Nach den Berichten der Zeitzeugen folgte eine Fragerunde. Dazu wurde die Stufe aufgeteilt und wir konnten mit unseren Gästen von „Angesicht zu Angesicht“ reden. Dabei wurden sowohl allgemeine als auch sehr persönliche Fragen gestellt, z. B. die Frage, wie sie heute über Deutschland denken. Die Antwort darauf lautete, dass sie  nicht vergessen könnten, was ihnen angetan wurde, sie aber verzeihen könnten. Ihnen sei bewusst, dass die heutige Generation nichts zu den Geschehnissen beigetragen habe und sie keine Schuld träfe.
Auf die Frage, wie es sich anfühle, immer wieder von den Grausamkeiten zu erzählen, kam zurück, dass es ihnen wichtig sei, dass die Erlebnisse geteilt und auch von uns an unsere Nachkommen weitergegeben werden.
Anschließend gingen die einzelnen Kurse zurück in ihre Räume und schauten teilweise den Film „Schindlers Liste“.
Für uns war es ein sehr besonderer und emotionaler Tag. Die Vergangenheit und die damit verbundene Verantwortung sollte allen bewusst sein. An der heutigen Generation liegt es, sich dafür einzusetzen, dass sich so etwas in Zukunft nicht wiederholen kann.

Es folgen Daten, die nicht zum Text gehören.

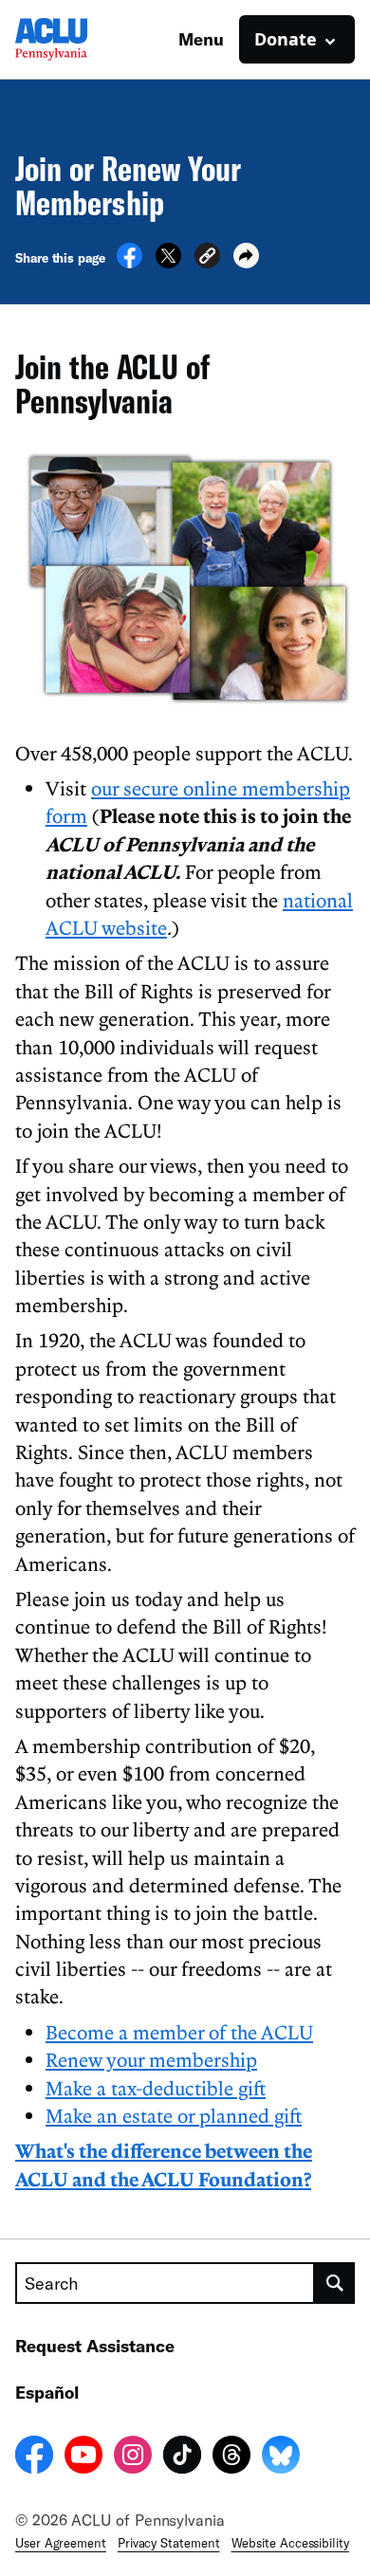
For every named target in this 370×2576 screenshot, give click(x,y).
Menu (201, 38)
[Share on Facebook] (129, 262)
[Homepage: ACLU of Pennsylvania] (81, 39)
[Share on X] (168, 262)
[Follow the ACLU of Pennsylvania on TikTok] (182, 2457)
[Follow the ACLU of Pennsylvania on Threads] (231, 2457)
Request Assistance (95, 2345)
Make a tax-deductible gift (156, 2087)
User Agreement (60, 2542)
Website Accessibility (290, 2542)
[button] (207, 258)
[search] (335, 2283)
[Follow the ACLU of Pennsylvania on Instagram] (133, 2457)
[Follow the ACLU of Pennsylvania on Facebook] (34, 2457)
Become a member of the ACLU (179, 2031)
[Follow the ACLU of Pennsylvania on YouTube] (83, 2457)
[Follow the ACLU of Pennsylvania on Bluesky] (281, 2457)
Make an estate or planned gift (174, 2115)
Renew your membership (151, 2059)
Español (47, 2392)
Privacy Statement (169, 2542)
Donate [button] (285, 38)
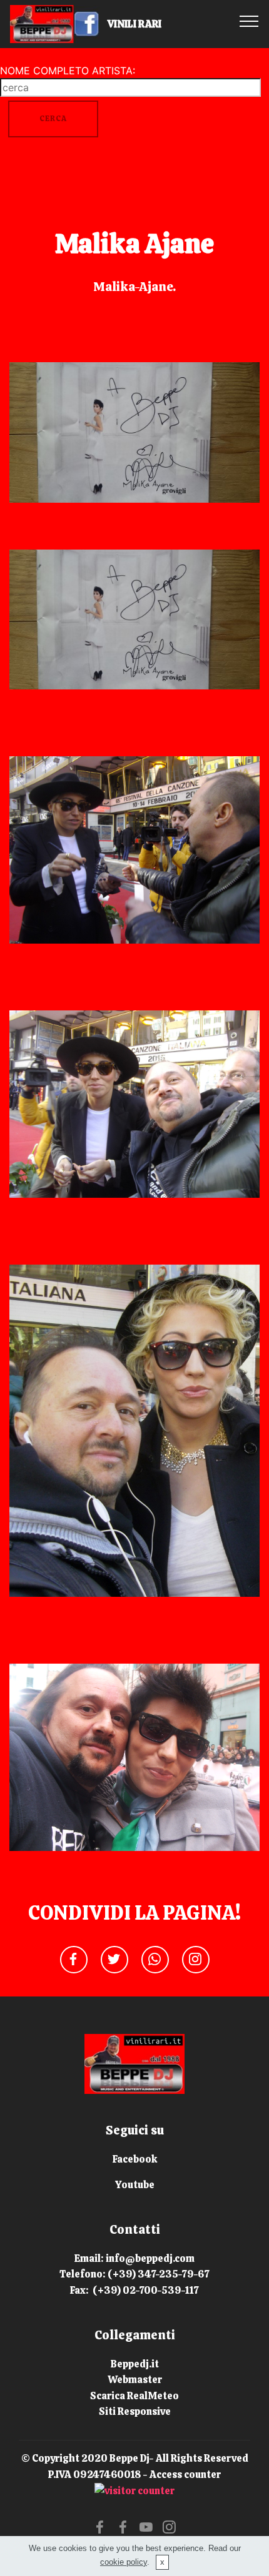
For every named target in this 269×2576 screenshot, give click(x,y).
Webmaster (135, 2379)
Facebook (135, 2159)
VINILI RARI (146, 24)
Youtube (135, 2184)
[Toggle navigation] (249, 20)
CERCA (53, 119)
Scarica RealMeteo (134, 2395)
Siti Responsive (135, 2411)
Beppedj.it (135, 2364)
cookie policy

Sehr beeindruckend und unvergesslich für uns war es, dass Daria Schefczyk, die Geschäftsführerin der evangelischen Initiative „ZEICHEN DER HOFFNUNG – ZNAKI NADZIEI e.V.“, Brot und Salz als symbolisches Zeichen für Gastfreundschaft für uns mitgebracht hatte, das wir gemeinsam verzehrten. Im Namen aller Schüler bedanken wir uns herzlichst bei ihr.

Für weitere Informationen besuchen Sie die Internetseite https://zeichen-der-hoffnung.jimdo.com/zeitzeugen/. Dies ist deren Website, dort erhalten Sie alle Informationen die Sie brauchen. Zudem wollen wir sie auf die Möglichkeit eines Freiwilligen Sozialen Jahres (FSJ) in Kooperation mit Polen verweisen https://zeichen-der-hoffnung.jimdo.com/freiwilligenstellen/ .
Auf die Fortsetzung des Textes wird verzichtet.